== Job ==
Do the three statements below agree with the debate excerpt that follows? Answer each with yes or no and quote the deciding words from the excerpt.
(a) Longbow men took only 24 war arrows with them to battle.
(b) The Mongol archers' range was most commonly 500 meters.
(c) The Black Prince's English longbow men have the same equipment as the opponent's English longbow men.

Equipment: two-handed sword, full-plate mail, visored helmet

The Black Prince
English longbow men -- same equipment as my opponent's English longbow men

This is my army, in all its glory and splendor. I look forward to hearing my opponent's arguments. Also, I want to thank my opponent, before things get bloody, for this very fun debate.

Debate Round No. 2


Strikeeagle84015 forfeited this round.


My opponent forfeited his turn and I am not quite sure how to respond to that. In the rules for this debate, we are each supposed to present our arguments in Round 3. Because my opponent has presented no argument, he has given up the opportunity to argue that his army will beat mine. By giving up this opportunity, he has, at least in effect, admitted that there is no argument that supports his claim that his army will beat mine. As such, I see no reason for me to present arguments of my own, in part because the burden of proof is on my opponent first. I wait for the next round to see how my opponent decides to continue this debate.
Debate Round No. 3


I would like to again apologize for my forfeiture of last round, I explained the reason in the comments. However I would like to say that my in this debate there exist no burden of proof and my opponent must show not only that my army could not beat his but that his could beat mine. On last point before I begin my arguments
On the issue of number of arrows longbow men were equipped with I rechecked my source and my opponent is correct longbow men only brought 24 war arrows with them to battle although at the height of their fame longbow men would have access to up to 70 arrows but I say we split the difference and equip each archer with 47 arrows however I will let my opponent choose whatever number he would like.
Secondly on the subject of the range of Mongol archers I thought 500 meters was a slightly high number (being a third of a mile) and so did some checking and found that although there have been instances of Mongol archers hitting targets up to 500 m away "this was quite a rare occurrence" and the range was more commonly 290-320 meters (similar to that of the longbow)
With that out of the way let us begin.

== Given data ==
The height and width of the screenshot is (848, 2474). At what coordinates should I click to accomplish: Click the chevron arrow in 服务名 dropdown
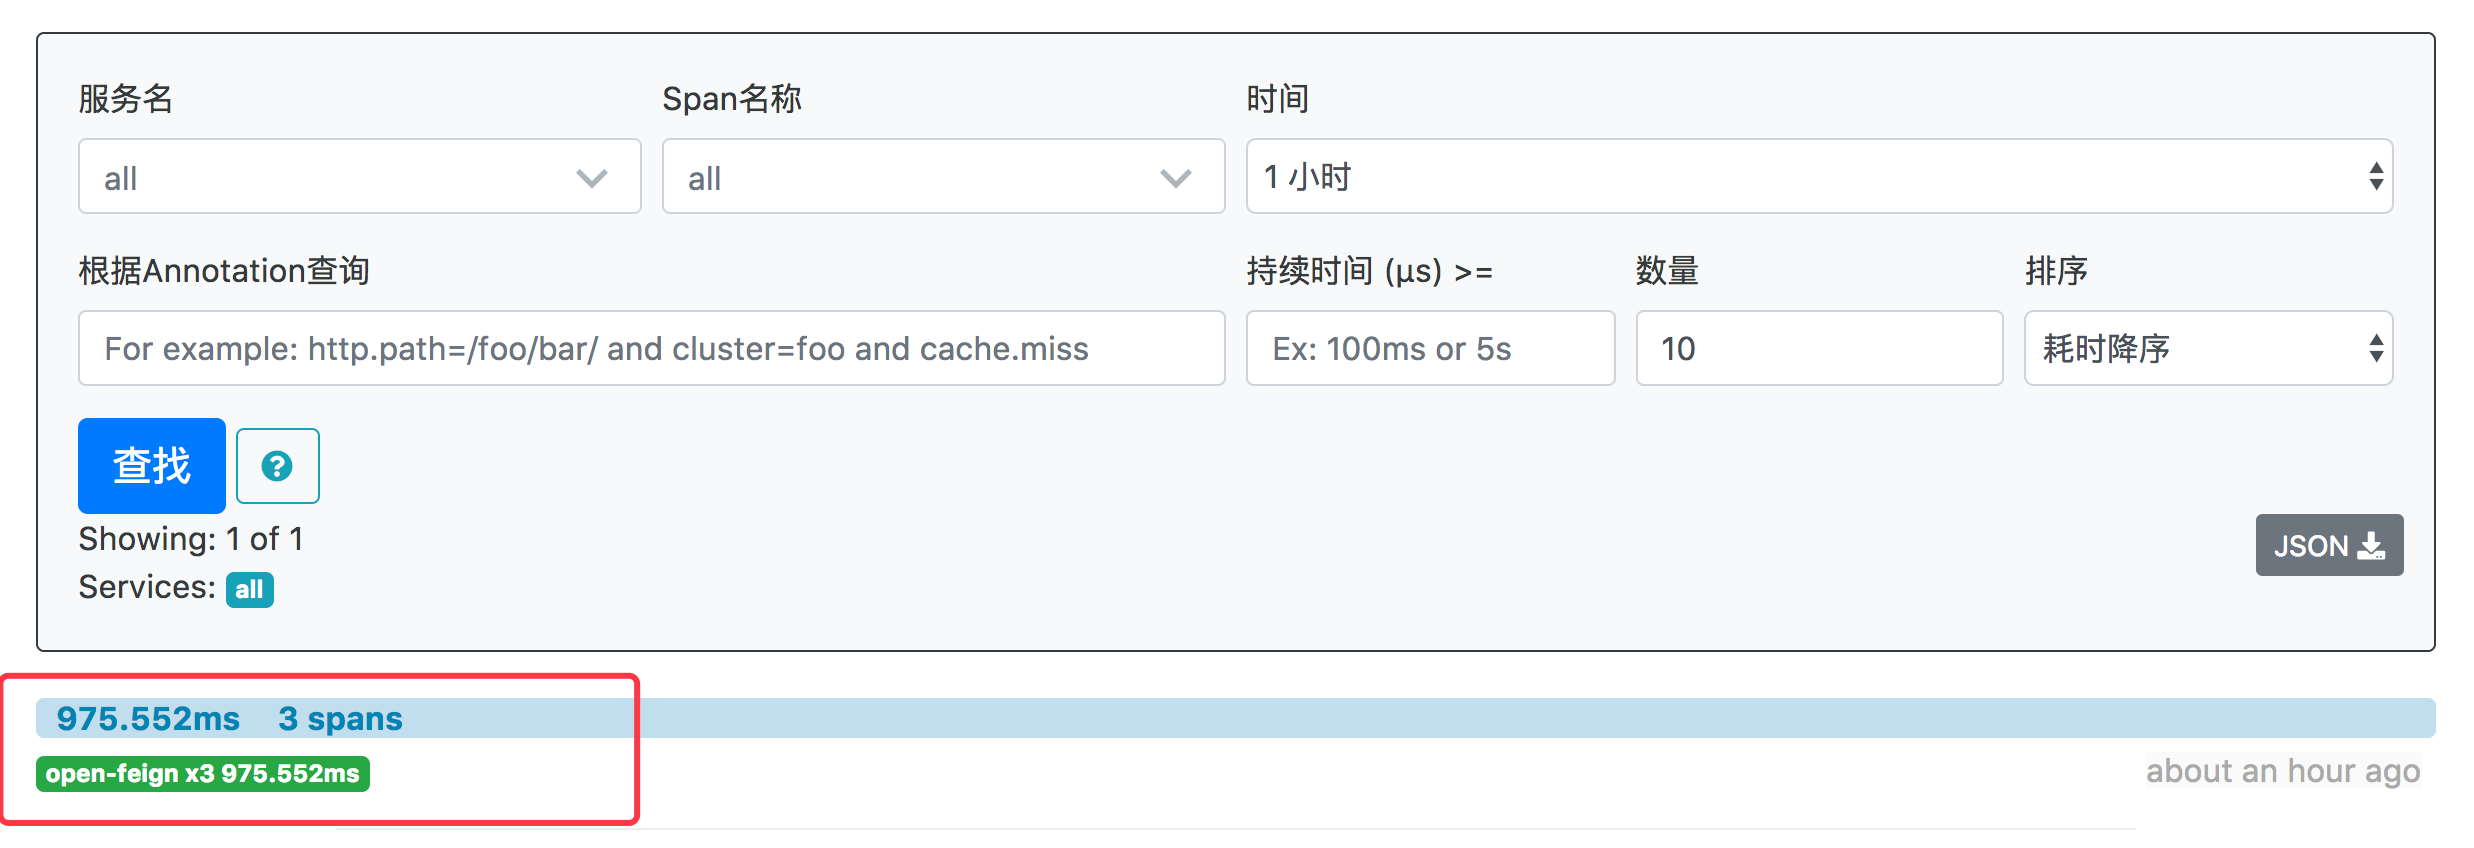(592, 178)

== Answer to this task ==
(a) Yes: "longbow men only brought 24 war arrows with them to battle"
(b) No: "the range was more commonly 290-320 meters"
(c) Yes: "English longbow men -- same equipment as my opponent's English longbow men"